When I was young, it seemed as if I could eat absolutely anything and I would never put on any weight at all. When I started in my first job, there were a pair of metric scales in the workshop and I would weight myself quite regularly. I was always 60 Kgs or, in old money, 9 stone and 7 pounds (132 pounds). That was a bit skinny for my height of 5 feet 9 inches.
As I got into my twenties, I managed to gain weight. It was when I started to eat fish and chips for my lunch and then also eat a full dinner in the evenings. In addition, I would snack on sweet things like biscuits and cakes and chocolate whenever I felt like it. In my thirties, I was beginning to become a little overweight but my active life, that involved running seven miles most days, managed to help me balance things reasonably well.

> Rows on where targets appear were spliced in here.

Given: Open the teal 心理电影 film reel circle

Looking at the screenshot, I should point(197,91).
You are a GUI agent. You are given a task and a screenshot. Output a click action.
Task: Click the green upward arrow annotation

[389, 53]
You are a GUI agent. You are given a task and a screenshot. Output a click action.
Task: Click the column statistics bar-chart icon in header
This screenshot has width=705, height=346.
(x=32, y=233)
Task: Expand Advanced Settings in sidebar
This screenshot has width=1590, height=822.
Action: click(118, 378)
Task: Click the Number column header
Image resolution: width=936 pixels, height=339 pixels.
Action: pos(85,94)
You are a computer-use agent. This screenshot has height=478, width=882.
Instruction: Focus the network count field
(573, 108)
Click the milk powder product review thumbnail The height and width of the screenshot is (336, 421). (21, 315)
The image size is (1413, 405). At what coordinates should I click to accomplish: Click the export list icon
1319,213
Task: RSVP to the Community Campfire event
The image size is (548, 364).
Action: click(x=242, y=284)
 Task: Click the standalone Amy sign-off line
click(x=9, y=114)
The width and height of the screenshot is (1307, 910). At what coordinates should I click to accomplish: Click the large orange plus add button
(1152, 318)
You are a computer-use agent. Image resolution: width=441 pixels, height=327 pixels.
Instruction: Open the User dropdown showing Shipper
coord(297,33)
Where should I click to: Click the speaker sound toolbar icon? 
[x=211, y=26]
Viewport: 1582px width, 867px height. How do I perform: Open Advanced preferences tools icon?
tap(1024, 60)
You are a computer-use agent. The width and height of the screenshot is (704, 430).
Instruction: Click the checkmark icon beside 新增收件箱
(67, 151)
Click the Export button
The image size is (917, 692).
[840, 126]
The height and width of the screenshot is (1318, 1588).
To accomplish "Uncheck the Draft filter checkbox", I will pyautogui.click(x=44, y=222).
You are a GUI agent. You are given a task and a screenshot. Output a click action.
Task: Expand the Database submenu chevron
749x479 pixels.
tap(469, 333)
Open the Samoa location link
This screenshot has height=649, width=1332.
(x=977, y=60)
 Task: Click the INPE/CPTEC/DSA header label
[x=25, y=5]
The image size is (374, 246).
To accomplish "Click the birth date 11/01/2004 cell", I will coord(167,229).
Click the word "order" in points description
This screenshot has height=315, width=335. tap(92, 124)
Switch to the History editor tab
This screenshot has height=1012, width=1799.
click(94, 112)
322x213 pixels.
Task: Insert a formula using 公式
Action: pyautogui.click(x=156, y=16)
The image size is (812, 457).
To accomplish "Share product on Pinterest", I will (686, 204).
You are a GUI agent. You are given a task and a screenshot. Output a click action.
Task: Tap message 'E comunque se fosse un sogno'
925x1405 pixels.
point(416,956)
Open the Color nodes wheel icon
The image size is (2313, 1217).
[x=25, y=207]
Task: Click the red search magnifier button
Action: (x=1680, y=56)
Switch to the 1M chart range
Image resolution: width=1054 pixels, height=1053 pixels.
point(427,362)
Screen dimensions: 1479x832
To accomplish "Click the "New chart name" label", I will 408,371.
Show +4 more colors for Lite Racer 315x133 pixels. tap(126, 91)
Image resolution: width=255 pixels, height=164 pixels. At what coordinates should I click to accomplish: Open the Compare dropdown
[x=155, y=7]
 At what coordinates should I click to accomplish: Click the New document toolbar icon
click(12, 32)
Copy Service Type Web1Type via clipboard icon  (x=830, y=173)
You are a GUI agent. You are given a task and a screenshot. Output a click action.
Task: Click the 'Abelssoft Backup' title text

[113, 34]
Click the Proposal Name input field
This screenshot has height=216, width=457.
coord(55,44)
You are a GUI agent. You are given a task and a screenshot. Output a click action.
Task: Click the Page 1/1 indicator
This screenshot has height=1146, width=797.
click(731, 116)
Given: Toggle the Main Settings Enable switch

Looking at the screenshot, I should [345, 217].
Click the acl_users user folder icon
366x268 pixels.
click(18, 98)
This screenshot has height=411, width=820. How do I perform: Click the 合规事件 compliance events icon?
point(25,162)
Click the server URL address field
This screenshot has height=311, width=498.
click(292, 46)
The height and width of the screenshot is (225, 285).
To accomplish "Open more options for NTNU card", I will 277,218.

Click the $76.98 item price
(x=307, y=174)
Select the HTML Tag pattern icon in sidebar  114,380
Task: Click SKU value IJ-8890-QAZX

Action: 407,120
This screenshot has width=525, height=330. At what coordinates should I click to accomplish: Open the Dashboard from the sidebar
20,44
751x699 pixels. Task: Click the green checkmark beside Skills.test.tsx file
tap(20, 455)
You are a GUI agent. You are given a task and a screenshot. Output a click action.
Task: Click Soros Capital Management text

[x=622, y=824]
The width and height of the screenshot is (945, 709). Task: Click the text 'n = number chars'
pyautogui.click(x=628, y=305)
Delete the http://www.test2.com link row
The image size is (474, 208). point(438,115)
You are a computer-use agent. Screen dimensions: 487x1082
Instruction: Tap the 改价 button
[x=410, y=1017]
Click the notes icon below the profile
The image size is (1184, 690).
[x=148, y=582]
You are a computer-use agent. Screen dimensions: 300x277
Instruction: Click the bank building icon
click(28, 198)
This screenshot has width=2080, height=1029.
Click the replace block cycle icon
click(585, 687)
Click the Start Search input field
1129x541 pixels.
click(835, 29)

By the time I reached forty, I was overweight. Not a lot, but definitely carrying a stone or two too much and since then – for the past twenty years – I seem to have been struggling to get that couple of stone off, permanently. Today, I am embarking on another campaign to shed that excess weight – and keep it off.
From past attempts at both putting weight on and keeping it off, I realise that any kind of short term effort is flawed and that’s why diets fail. I tried the Slimming World diet – the one with red and green days – with great success in terms of shedding the weight. I actually lost the excess two stones in about six months.
The problem occurred when I came off the diet and tried to resume a ‘normal’ lifestyle. All the weight I had lost went straight back on. Thing is, after eating jacket potatoes (with baked beans but without butter) every day for six months, I really couldn’t look another jacket potato in the eye. Even today, many years later, I will rarely choose jacket spuds when out for lunch although I have recently rediscovered that I do actually enjoy them.
Over the years, I have also discovered that I am not very good at cutting down on things. I don’t know why, but the idea of restricting my intake of something to just one or two glasses or portions per week just doesn’t sit well with me. I would rather cut something out of my diet completely than to cut down. So I realise that any changes I make to affect my weight need to be changes I am prepared to make permanently.
From past experience, I realise that there may not be many changes I will need to make to start losing weight. But, if I decide to give something up, I need to be prepared to give it up completely and to do that forever. The same is true about anything I decide to add to my diet and my lifestyle; I need to be prepared to take such changes on permanently.
The idea of displacing unhealthy choices by making more positive, healthy choices is something that appeals to me. If I choose to eat vegetarian meals more often, for example, then I will naturally be displacing a certain amount of meat from my diet for example. So that’s the kind of thing I am going to start with. Rather than thinking about cutting out things, I am going to do the exact opposite and try to consume more.
Here are some of the changes I am going to try:
- Eat More Fruit
- Eat More Vegetables
- Drink More Water
My thinking is that by simply concentrating on consuming more of these healthy things, I will naturally displace other things. As I said, more vegetables translates into consuming less meat. Similarly, more fruit means less unhealthy snacking and more water means less tea, coffee and squash. To begin with, I will just focus on these three things and will try this for a week to see what happens.
In deciding to consume more of these things, I will not be focussing on cutting anything out of my diet. If I want to eat meat, I’ll do it; if I want to eat some chocolate, I will. In changing my diet, I am not trying to focus on stopping anything at all. But what I think may happen is that, by consciously choosing to drink more water, for example, I will simply feel a lot less like drinking tea and coffee. If I drink less of those drinks, I will consume less milk and sugar. In addition, I will not be tempted to eat the kind of unhealthy snack that might easily accompany a cup of tea – perhaps a choccie biscuit or two.
So, that’s my plan: eat more, weigh less and, of course, I’ll let you know how it goes.